Mechanize Work has already been working with Anthropic on RL environments, two sources accustomed to the matter advised Trendster. Mechanize Work and Anthropic declined to touch upon the partnership.
Different startups are betting that RL environments will likely be influential exterior of AI labs. Prime Mind β a startup backed by AI researcher Andrej Karpathy, Founders Fund, and Menlo Ventures β is focusing on smaller builders with its RL environments.
Final month, Prime Mind launched an RL environments hub, which goals to be a βHugging Face for RL environments.β The concept is to present open-source builders entry to the identical sources that enormous AI labs have, and promote these builders entry to computational sources within the course of.
Coaching typically succesful in RL environments could be extra computational costly than earlier AI coaching methods, in keeping with Prime Mind researcher Will Brown. Alongside startups constructing RL environments, thereβs one other alternative for GPU suppliers that may energy the method.
βRL environments are going to be too giant for anyone firm to dominate,β stated Brown in an interview. βA part of what weβre doing is simply attempting to construct good open-source infrastructure round it. The service we promote is compute, so it’s a handy onramp to utilizing GPUs, however weβre pondering of this extra in the long run.β
Will it scale?
The open query round RL environments is whether or not the method will scale like earlier AI coaching strategies.
Reinforcement studying has powered a few of the largest leaps in AI over the previous 12 months, together with fashions like OpenAIβs o1 and Anthropicβs Claude Opus 4. These are significantly vital breakthroughs as a result of the strategies beforehand used to enhance AI fashions at the moment are exhibiting diminishing returns.Β
Environments are a part of AI labsβ greater wager on RL, which many imagine will proceed to drive progress as they add extra information and computational sources to the method. A number of the OpenAI researchers behind o1 beforehand advised Trendster that the corporate initially invested in AI reasoning fashions β which have been created by means of investments in RL and test-time-compute β as a result of they thought it could scale properly.
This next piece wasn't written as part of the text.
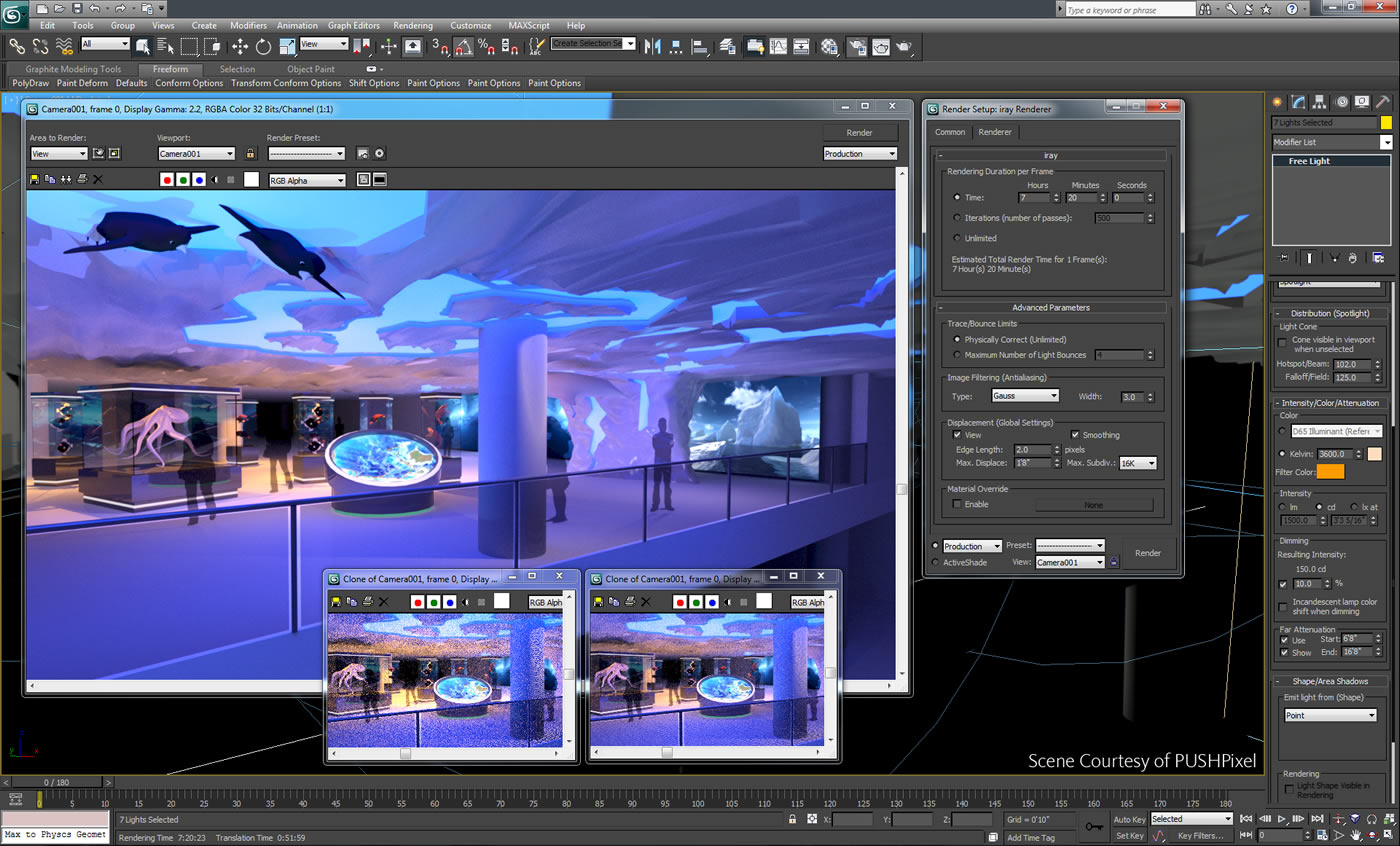1400x846 pixels.
Task: Click the Render button in Render Setup
Action: (1148, 553)
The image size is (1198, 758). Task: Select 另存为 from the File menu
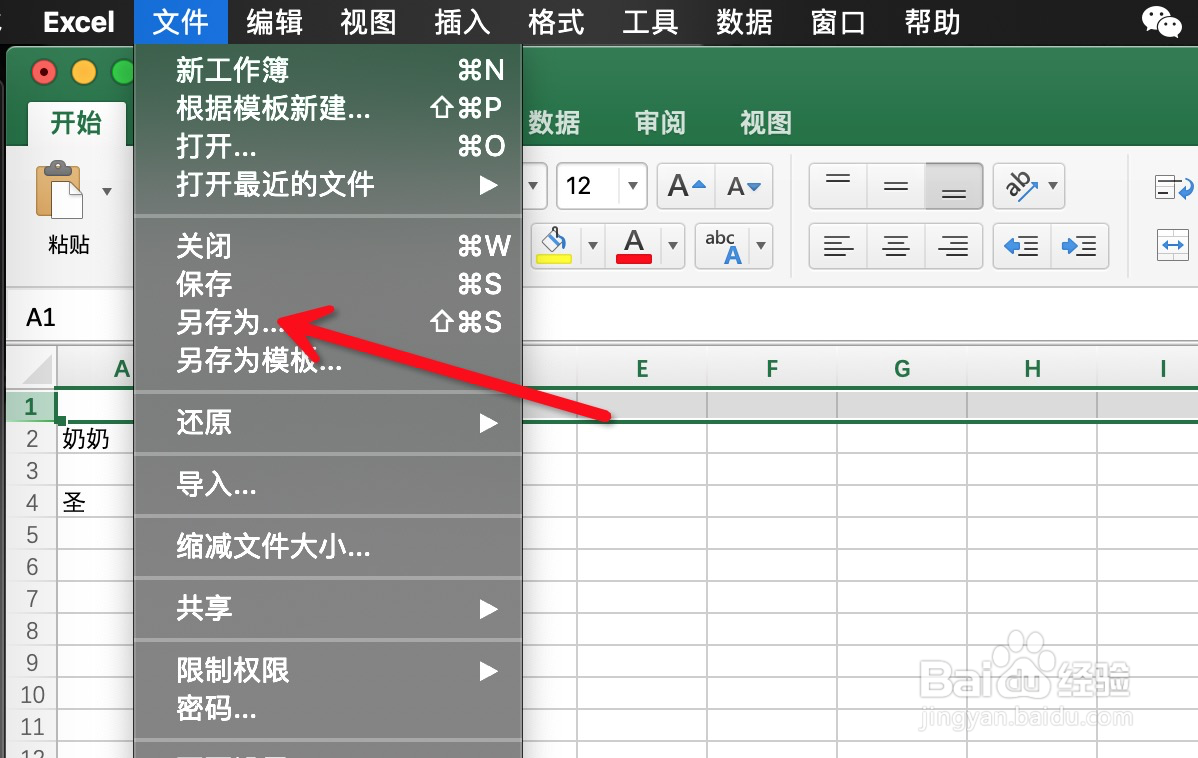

The easiest way to scale RL stays unclear, however environments seem to be a promising contender. As a substitute of merely rewarding chatbots for textual content responses, they let brokers function in simulations with instruments and computer systems at their disposal. Thatβs much more resource-intensive, however probably extra rewarding.
Some are skeptical that every one these RL environments will pan out. Ross Taylor, a former AI analysis lead with Meta that co-founded Normal Reasoning, tells Trendster that RL environments are susceptible to reward hacking. It is a course of during which AI fashions cheat to be able to get a reward, with out actually doing the duty.
βI believe persons are underestimating how tough it’s to scale environments,β stated Taylor. βEven the very best publicly out there [RL environments] sometimes donβt work with out critical modification.β
OpenAIβs Head of Engineering for its API enterprise, Sherwin Wu, stated in a current podcast that he was βquickβ on RL surroundings startups. Wu famous that itβs a really aggressive area, but in addition that AI analysis is evolving so shortly that itβs onerous to serve AI labs effectively.
Karpathy, an investor in Prime Mind that has referred to as RL environments a possible breakthrough, has additionally voiced warning for the RL area extra broadly. In a put up on X, he raised issues about how way more AI progress could be squeezed out of RL.
βI’m bullish on environments and agentic interactions however I’m bearish on reinforcement studying particularly,β stated Karpathy.